Initiativen verteidigen Neukölln: Anders als Buschkowsky erlaubt
Mehrere Initiativen wehren sich gegen die Thesen des Neukölln-Bürgermeisters. Dieser verunglimpfe seinen Bezirk.
„Wir sind Neukölln“ – unter diesem Motto wollen MitarbeiterInnen der Jugendhilfe das Image ihres Bezirks verteidigen. Am Freitag stellten sie ihre Pläne vor. Hintergrund des Treffens ist das Buch „Neukölln ist überall“, das Bezirksbürgermeister Heinz Buschkowsky (SPD) vor drei Wochen veröffentlicht hat. Darin schreibt er über Gewalt, hohe MigrantInnenanteile und zu Unrecht kassierte Sozialleistungen im Bezirk.

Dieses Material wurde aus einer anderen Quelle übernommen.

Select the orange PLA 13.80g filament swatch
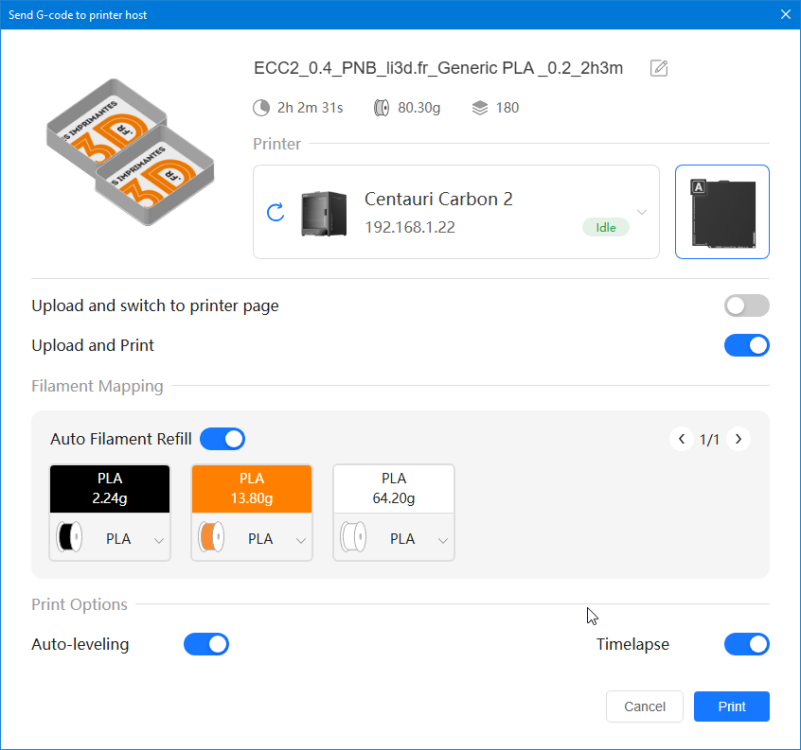The image size is (801, 750). pyautogui.click(x=251, y=488)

Diese Thesen stoßen den Initiativen, darunter der Paritätische Wohlfahrtsverband und die Bürgerstiftung Neukölln, sauer auf. Zwar bestreiten sie nicht, dass es die in Buschkowskys Buch genannten Probleme gebe: „Wir sind keine ignoranten Gutmenschen, wir wollen nichts schönreden“, sagte Deniz Eroglu, Leiter des Patenprojekts Neuköllner Talente. Aber die Wirkung des Werks sei fatal, so der Tenor.
Barbara John, die Vorsitzende des Paritätischen Wohlfahrtsverbandes Berlin und bis 2003 Ausländerbeauftragte des Senats, bezeichnete Buschkowskys Buch als einen „Groschenroman über misslungene Integration“. Durch seine Behauptungen werde das „Dickicht von Vorurteilen, das sich wie eine Glocke über den Bezirk legt, immer dichter“, so John. Seine gestalterischen Möglichkeiten als Bürgermeister hingegen schöpfe er nicht aus: „Er verlangt zwar eine Kindergartenpflicht, schafft aber nicht mehr Kitaplätze“, kritisiert John. Außerdem gehe er halbherzig und sorglos mit den freien Trägern um, die sich in der Jugendhilfe engagieren.
„Das Buch führt zu einer psychologischen Belastung der Menschen, die durch Migration und Flucht bereits vorbelastet sind“, erklärt Yüksel Gök, Mitglied des Vereins Aufbruch Neukölln, der Sprachkurse und Lesungen in Kindergärten organisiert. Denn das Bild, das Buschkowsky von den BürgerInnen seines Bezirks zeichne, werde dadurch in den Augen vieler Menschen erst Realität.
Das bestätigt Juliya Pankratyeva vom Gemeinschaftshaus Interkultureller Treffpunkt, wo sich NeuköllnerInnen zu Koch- und Sportkursen treffen. „Rechtsextreme Stimmen gegen unseren Treffpunkt gab es schon immer“, so Pankratyeva. „Doch seit das Buch erschienen ist, höre ich diese viel lauter als zuvor.“
Asia Afaneh-Zureiki leitet das Projekt Juma – jung muslimisch, aktiv. Es hat das Ziel, die Partizipation muslimischer Jugendlicher und den interreligiösen Dialog zu fördern. Sie fragt sich, woher Buschkowsky das Recht habe, SchwarzafrikanerInnen als drogenabhängig zu stigmatisieren, und von türkischen Männern zu behaupten, diese säßen den ganzen Tag nur im Café. „Durch diese Verallgemeinerungen degradiert er die Leistungen der Heranwachsenden, die es zu etwas gebracht haben“, so Afaneh-Zureiki. Die meisten TeilnehmerInnen am Projekt Juma hätten das Abitur mit der Note 1,0 bis 1,2 abgeschlossen. „Aber Erfolgserlebnisse kommen im Buch nicht vor.“ Daraus schließt Idil Efe vom Patenprojekt Neuköllner Talente, dass sich Buschkowsky nicht ernsthaft für seine BürgerInnen interessiert. „Er macht die Herkunft der Menschen für die sozialen und strukturellen Probleme des Bezirks verantwortlich“, so Efe.
Buschkowsky weist genau das zurück. Es gebe zahlreiche Gründe für die misslungene Integration. Man könne aber nicht leugnen, dass es Parallelgesellschaften gebe, in denen Integration nicht stattgefunden habe, sagte er auf taz-Anfrage.